**Required action**
Transcribe all records exactly; omit pictures.

Records from a dataset
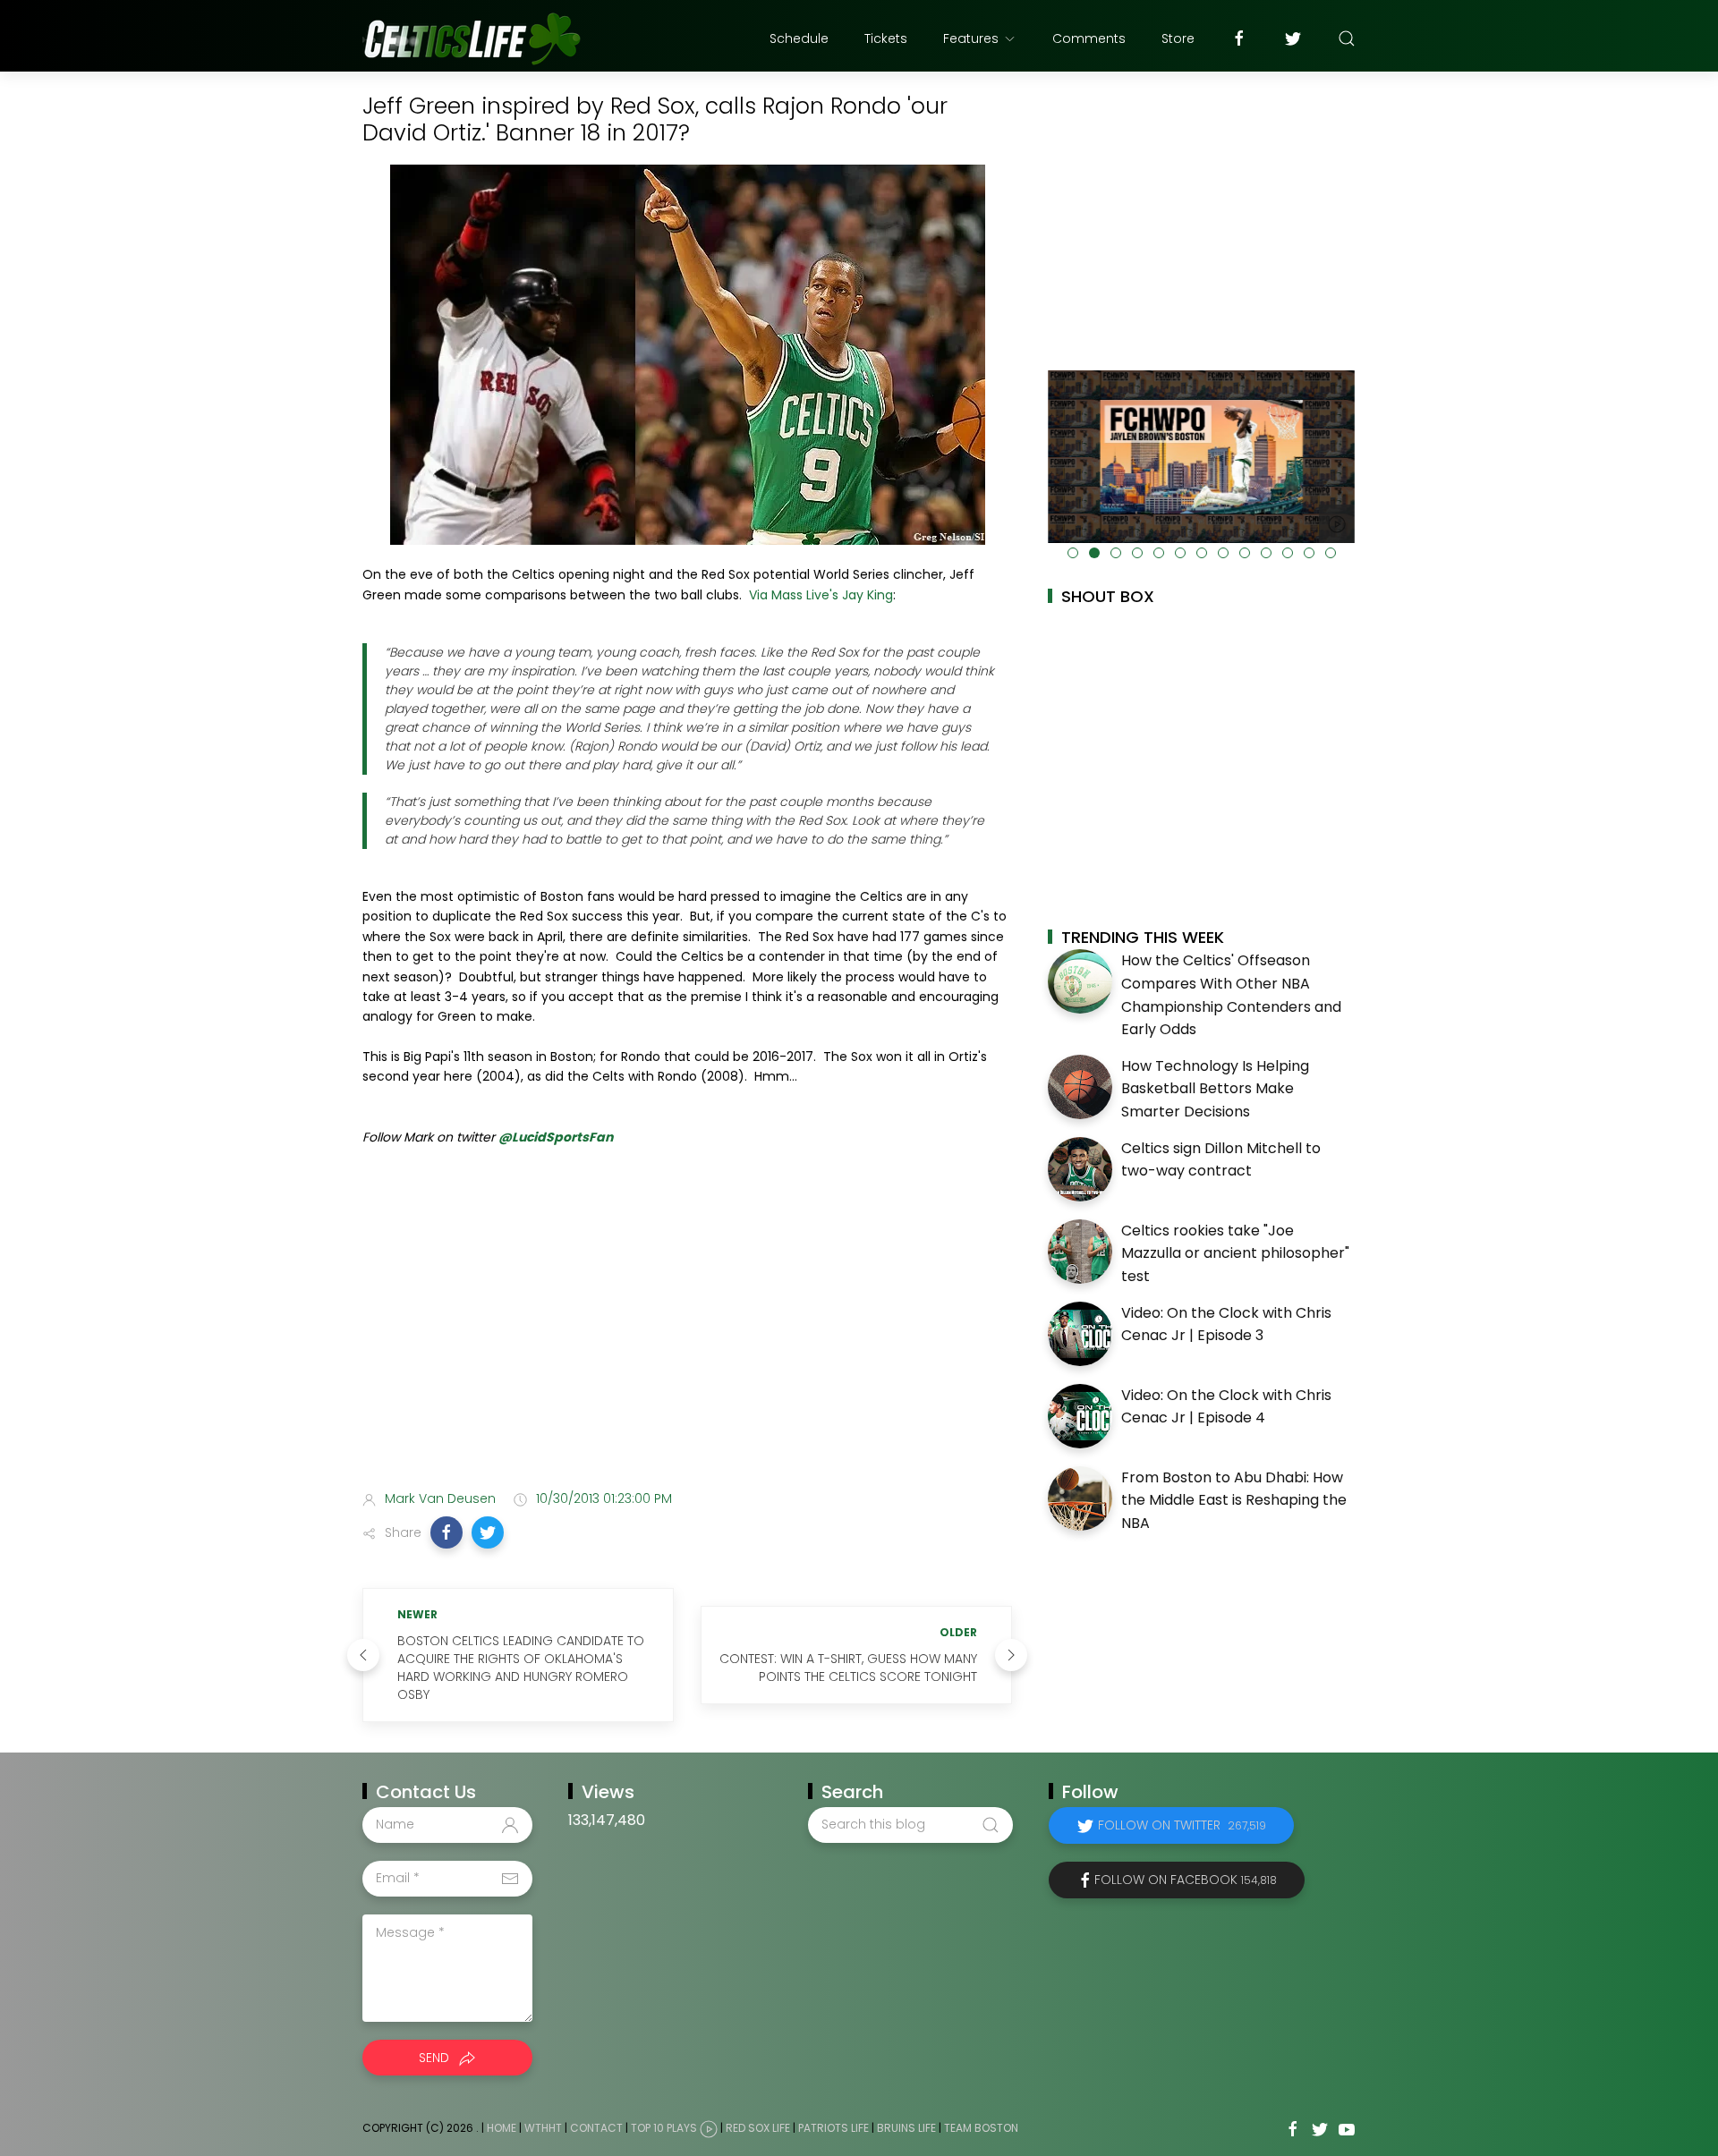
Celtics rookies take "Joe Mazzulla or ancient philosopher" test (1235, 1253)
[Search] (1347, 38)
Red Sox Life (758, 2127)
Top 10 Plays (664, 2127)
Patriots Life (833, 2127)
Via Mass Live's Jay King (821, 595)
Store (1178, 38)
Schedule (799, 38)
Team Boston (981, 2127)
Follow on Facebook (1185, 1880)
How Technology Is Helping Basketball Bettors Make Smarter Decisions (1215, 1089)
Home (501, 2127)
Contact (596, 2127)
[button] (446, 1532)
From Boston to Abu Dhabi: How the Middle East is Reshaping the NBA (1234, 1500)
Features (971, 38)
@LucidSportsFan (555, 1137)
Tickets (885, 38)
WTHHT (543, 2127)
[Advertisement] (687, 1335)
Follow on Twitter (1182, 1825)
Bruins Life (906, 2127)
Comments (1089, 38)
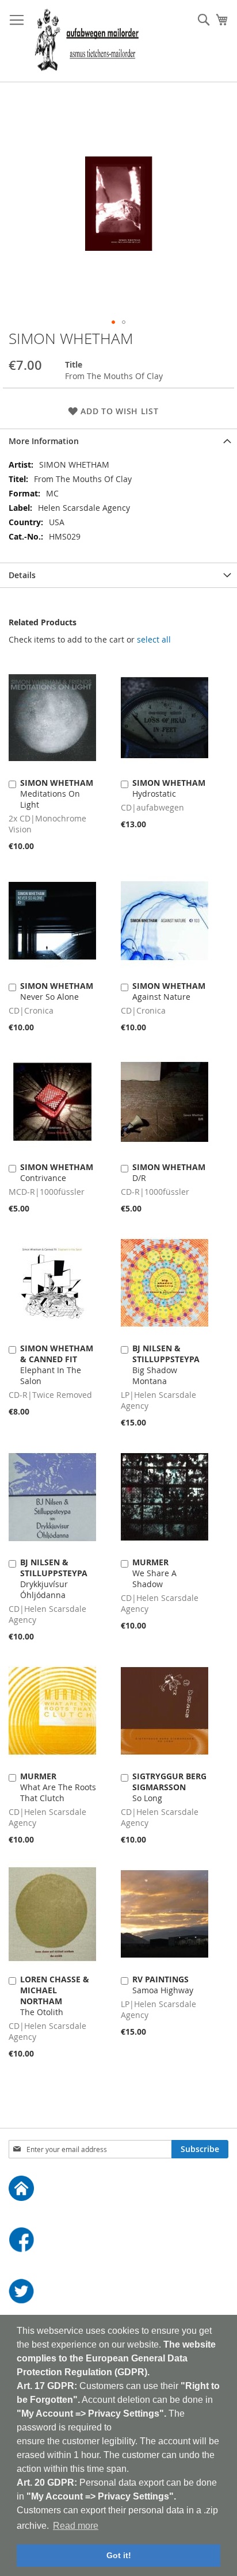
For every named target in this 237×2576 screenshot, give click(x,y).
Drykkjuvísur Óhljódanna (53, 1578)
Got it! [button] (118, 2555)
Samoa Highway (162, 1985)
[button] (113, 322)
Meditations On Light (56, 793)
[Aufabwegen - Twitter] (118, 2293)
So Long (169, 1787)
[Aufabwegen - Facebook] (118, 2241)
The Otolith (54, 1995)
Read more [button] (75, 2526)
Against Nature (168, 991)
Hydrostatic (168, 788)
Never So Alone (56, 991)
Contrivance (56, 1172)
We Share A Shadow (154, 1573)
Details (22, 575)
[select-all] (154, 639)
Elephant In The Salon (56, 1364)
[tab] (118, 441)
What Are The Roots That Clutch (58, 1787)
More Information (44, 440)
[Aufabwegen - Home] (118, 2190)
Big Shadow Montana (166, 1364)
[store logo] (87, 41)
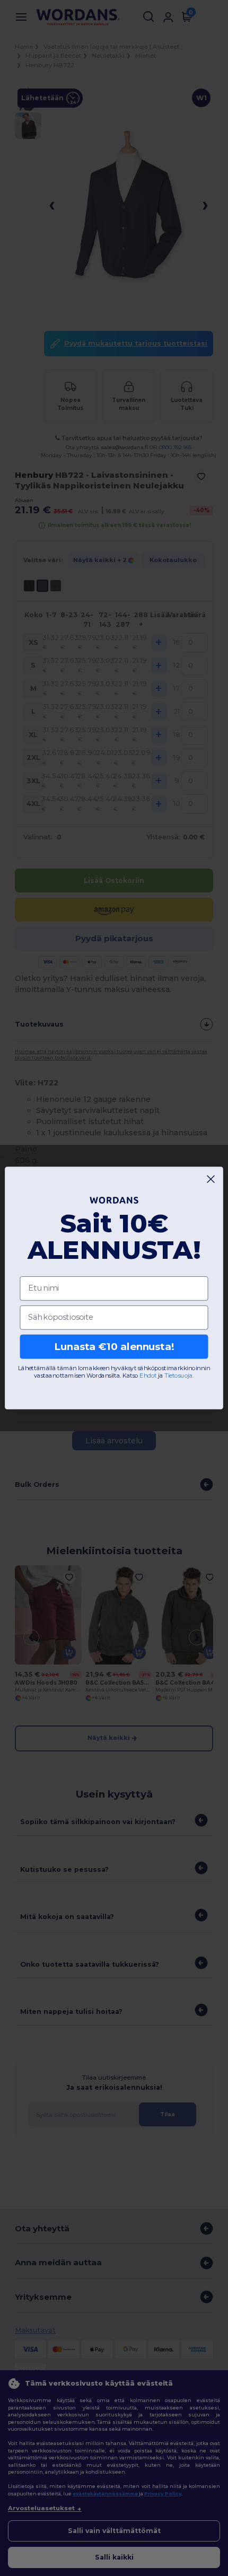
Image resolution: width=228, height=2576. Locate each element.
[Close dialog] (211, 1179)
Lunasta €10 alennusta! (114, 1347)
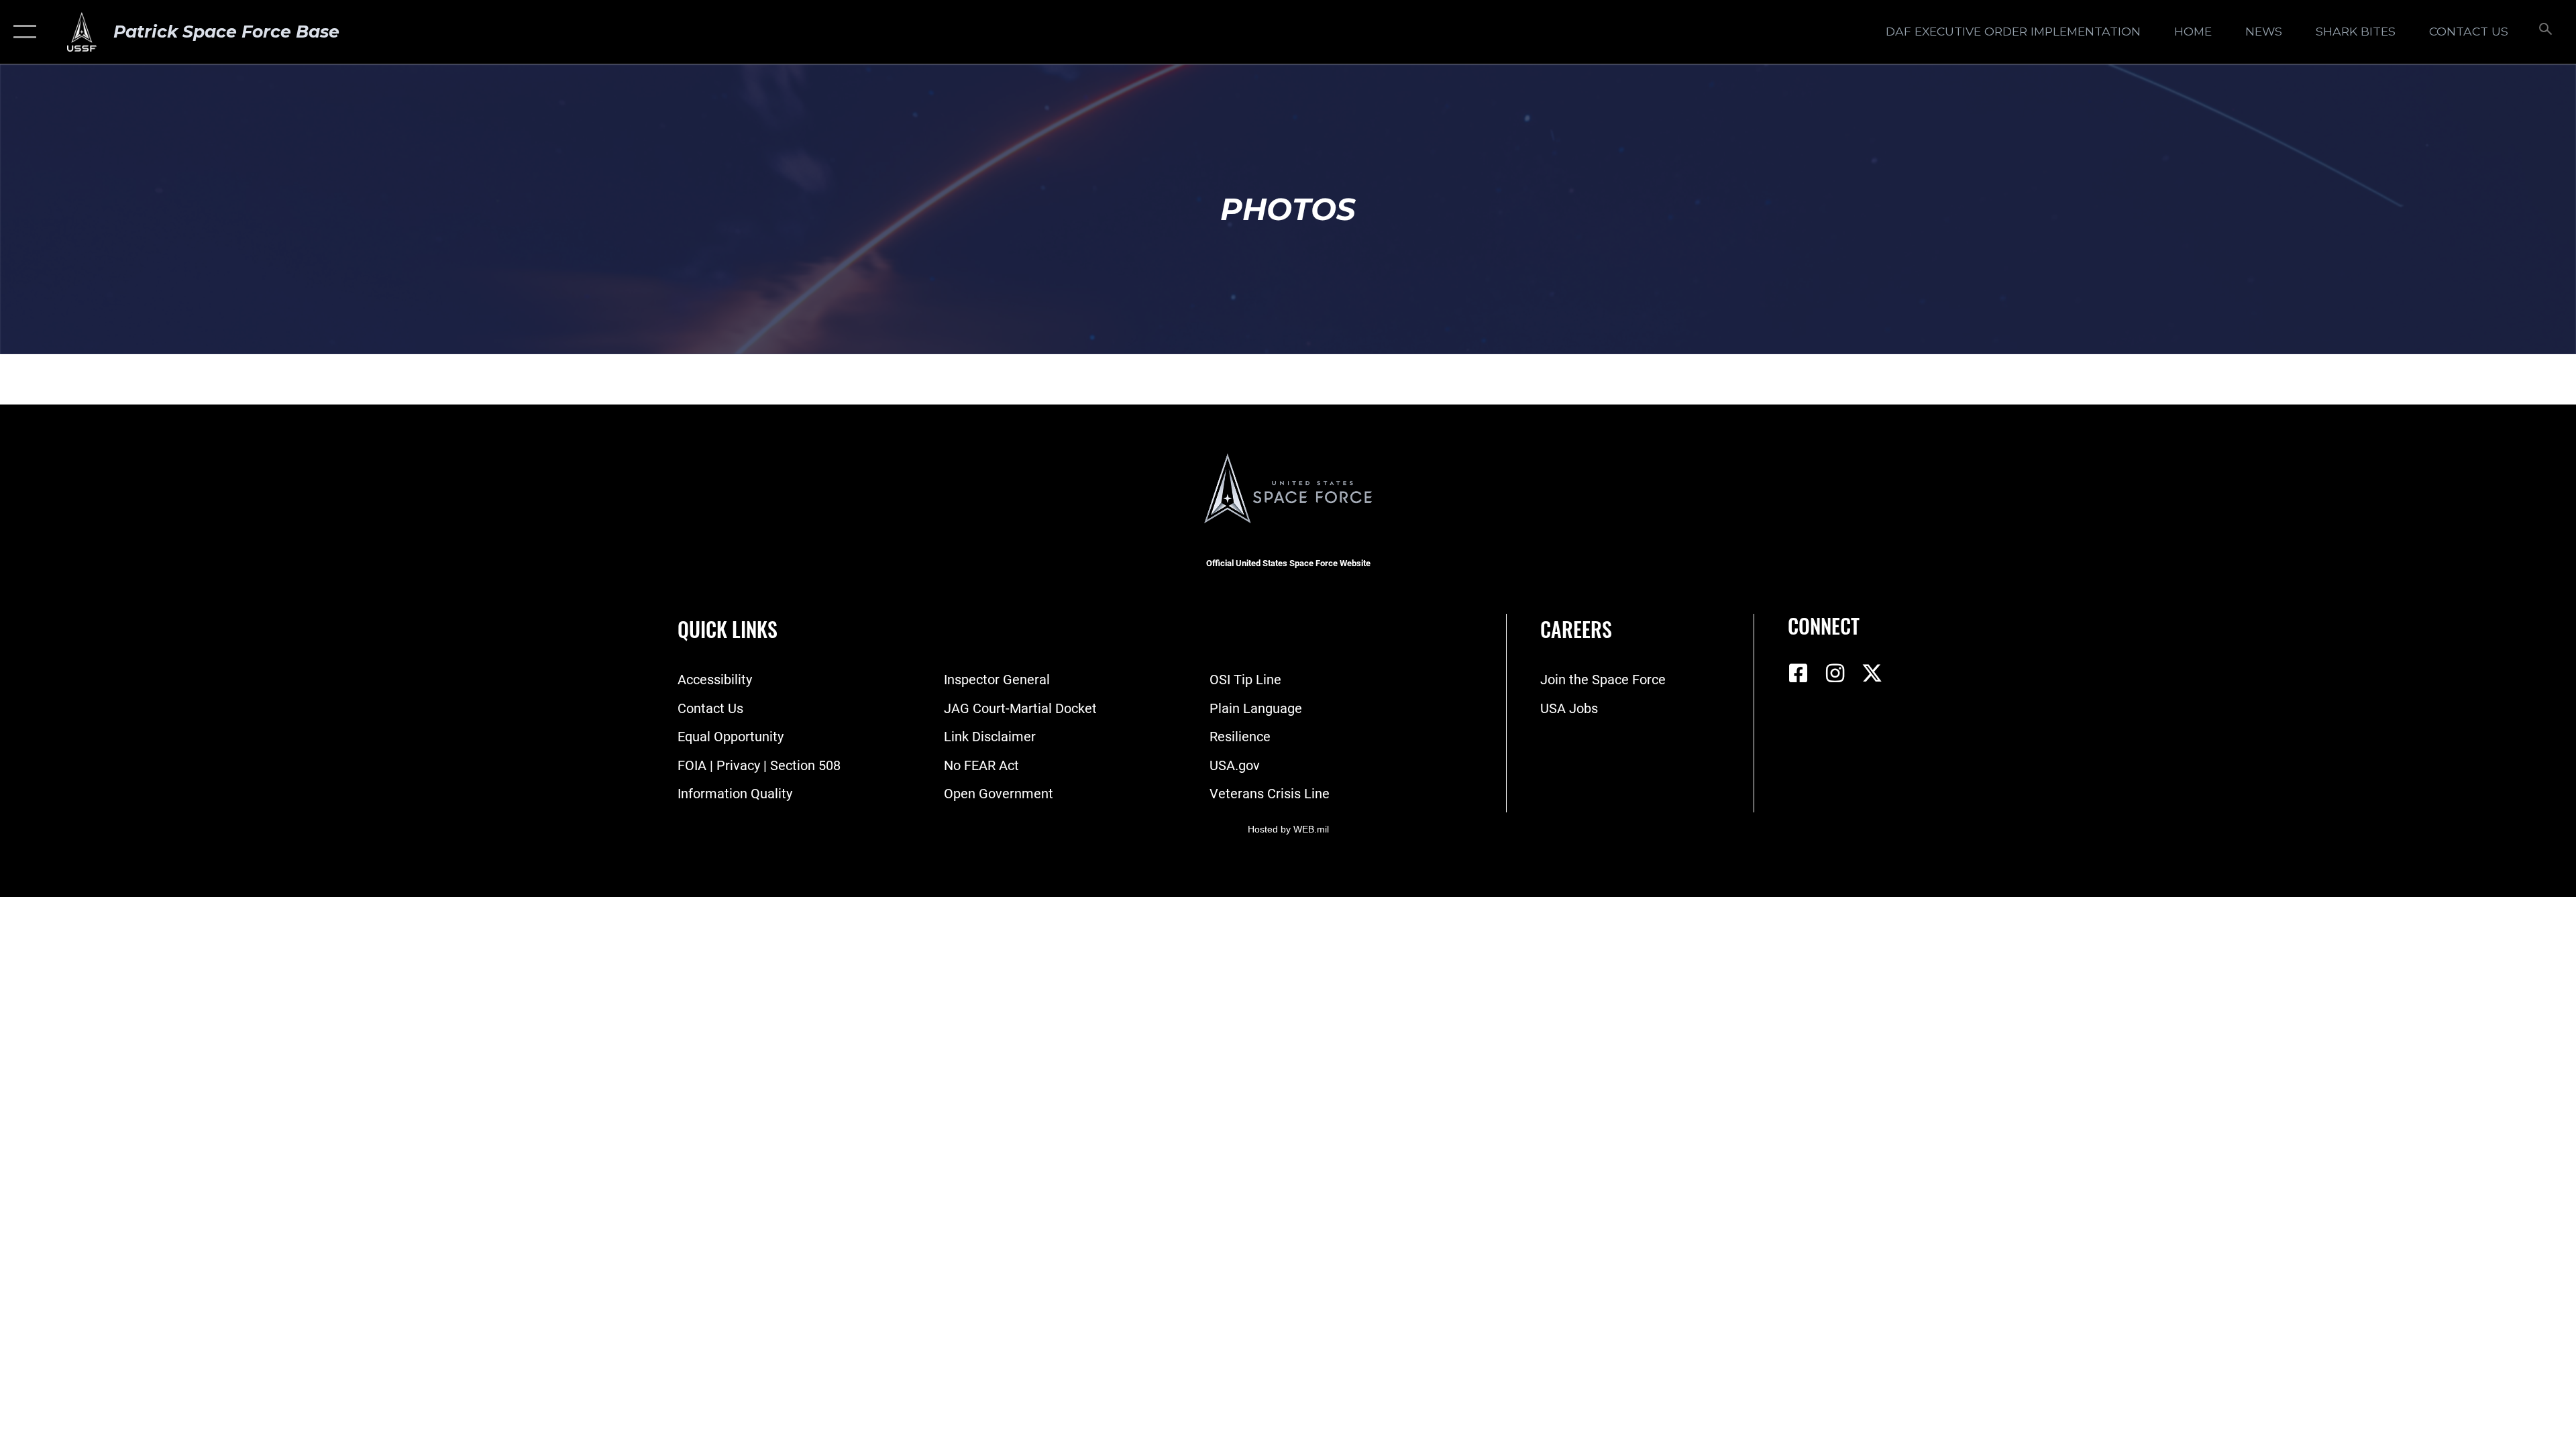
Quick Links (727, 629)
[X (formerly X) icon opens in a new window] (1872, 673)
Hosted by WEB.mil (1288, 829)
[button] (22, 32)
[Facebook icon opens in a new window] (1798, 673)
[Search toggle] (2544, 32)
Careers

**Answer to this task**
Celtics rookies take "Joe Mazzulla or ancient philosopher" test (1235, 1253)
[Search] (1347, 38)
Red Sox Life (758, 2127)
Top 10 Plays (664, 2127)
Patriots Life (833, 2127)
Via Mass Live's Jay King (821, 595)
Store (1178, 38)
Schedule (799, 38)
Team Boston (981, 2127)
Follow on Facebook (1185, 1880)
How Technology Is Helping Basketball Bettors Make Smarter Decisions (1215, 1089)
Home (501, 2127)
Contact (596, 2127)
[button] (446, 1532)
From Boston to Abu Dhabi: How the Middle East is Reshaping the NBA (1234, 1500)
Features (971, 38)
@LucidSportsFan (555, 1137)
Tickets (885, 38)
WTHHT (543, 2127)
[Advertisement] (687, 1335)
Follow on Twitter (1182, 1825)
Bruins Life (906, 2127)
Comments (1089, 38)
For every named target in this 237×2576 screenshot, give click(x,y).
Drykkjuvísur Óhljódanna (53, 1578)
Got it! [button] (118, 2555)
Samoa Highway (162, 1985)
[button] (113, 322)
Meditations On Light (56, 793)
[Aufabwegen - Twitter] (118, 2293)
So Long (169, 1787)
[Aufabwegen - Facebook] (118, 2241)
The Otolith (54, 1995)
Read more [button] (75, 2526)
Against Nature (168, 991)
Hydrostatic (168, 788)
Never So Alone (56, 991)
Contrivance (56, 1172)
We Share A Shadow (154, 1573)
Details (22, 575)
[select-all] (154, 639)
Elephant In The Salon (56, 1364)
[tab] (118, 441)
What Are The Roots That Clutch (58, 1787)
More Information (44, 440)
[Aufabwegen - Home] (118, 2190)
Big Shadow Montana (166, 1364)
[store logo] (87, 41)
Image resolution: width=228, height=2576. Locate each element.
[Close dialog] (211, 1179)
Lunasta €10 alennusta! (114, 1347)
Quick Links (727, 629)
[X (formerly X) icon opens in a new window] (1872, 673)
Hosted by WEB.mil (1288, 829)
[button] (22, 32)
[Facebook icon opens in a new window] (1798, 673)
[Search toggle] (2544, 32)
Careers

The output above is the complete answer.